Participants performed 20 practice trials before beginning the experimental block composed of 288 trials (24 per experimental condition). Every 48 trial, a short break was allowed.
Results and discussion
Data from two participants were removed from the analysis since they did not reach 80% accuracy in the SN condition.
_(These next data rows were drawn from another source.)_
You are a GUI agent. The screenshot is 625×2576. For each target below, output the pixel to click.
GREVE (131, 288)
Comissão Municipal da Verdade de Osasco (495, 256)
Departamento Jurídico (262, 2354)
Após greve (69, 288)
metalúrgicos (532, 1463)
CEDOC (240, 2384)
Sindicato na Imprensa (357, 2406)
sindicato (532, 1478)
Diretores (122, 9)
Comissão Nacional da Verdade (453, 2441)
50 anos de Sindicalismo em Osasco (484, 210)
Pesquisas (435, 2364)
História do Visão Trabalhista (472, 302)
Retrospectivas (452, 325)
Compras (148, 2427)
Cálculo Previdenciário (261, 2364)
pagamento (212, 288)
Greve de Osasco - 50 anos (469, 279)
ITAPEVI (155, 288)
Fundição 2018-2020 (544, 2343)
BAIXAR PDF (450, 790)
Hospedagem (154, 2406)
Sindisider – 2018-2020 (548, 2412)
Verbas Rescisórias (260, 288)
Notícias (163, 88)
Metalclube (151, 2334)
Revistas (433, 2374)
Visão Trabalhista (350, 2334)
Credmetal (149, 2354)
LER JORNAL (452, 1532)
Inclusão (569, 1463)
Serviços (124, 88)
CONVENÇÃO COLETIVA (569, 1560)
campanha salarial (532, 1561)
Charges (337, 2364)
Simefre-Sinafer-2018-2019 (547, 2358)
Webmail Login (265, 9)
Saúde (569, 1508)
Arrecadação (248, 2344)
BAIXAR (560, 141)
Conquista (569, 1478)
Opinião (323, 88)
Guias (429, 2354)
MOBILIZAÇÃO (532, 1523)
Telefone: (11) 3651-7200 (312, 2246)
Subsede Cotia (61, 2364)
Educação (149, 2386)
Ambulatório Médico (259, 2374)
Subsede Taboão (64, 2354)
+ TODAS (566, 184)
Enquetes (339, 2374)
We submitted accuracy (% of correct responses) and mean RTs to repeated measures ANOVAs, with the factors 3 (type of comparative stimulus) × 4 (S–C distance).
The analyses showed a main effect of type of comparative stimulus on accuracy and RTs, F(2, 26) = 26.51, p < .001, n² = .67, and F(2, 26) = 89.90, p < .001, n² = .87 (see Fig. 2), revealing that performance was better for SN than for RN, F(1, 13) = 23.92, MSE = 47, p < .001, for accuracy, and F(1, 13) = 85.88, MSE = 67515, p < .001, for RTs; and for RN as compared with DN, F(1, 13) = 18.85, MSE = 111, p < .001, for accuracy, and F(1, 13) = 27.61, MSE = 22,061, p < .001, for RTs. We also found the expected effect of S–C distance, F(3, 39) = 12.29, p < .001, n² = .49, for accuracy, and F(3, 39) = 6.52, p = .001, n² = .33, for RTs. To more specifically analyze the distance effect, the n - 4 and n + 4 conditions were grouped and compared to the n - 2 and n + 2 conditions. The planned comparisons showed that, as was expected, performance was better for the four-unit than for the two-unit condition, indicating a clear distance effect, F(1, 13) = 10.89, MSE = 63.89; p = .005; F(1, 13) = 28.62, MSE = 4159, p < .001, respectively, for accuracy and RTs; see Table 2).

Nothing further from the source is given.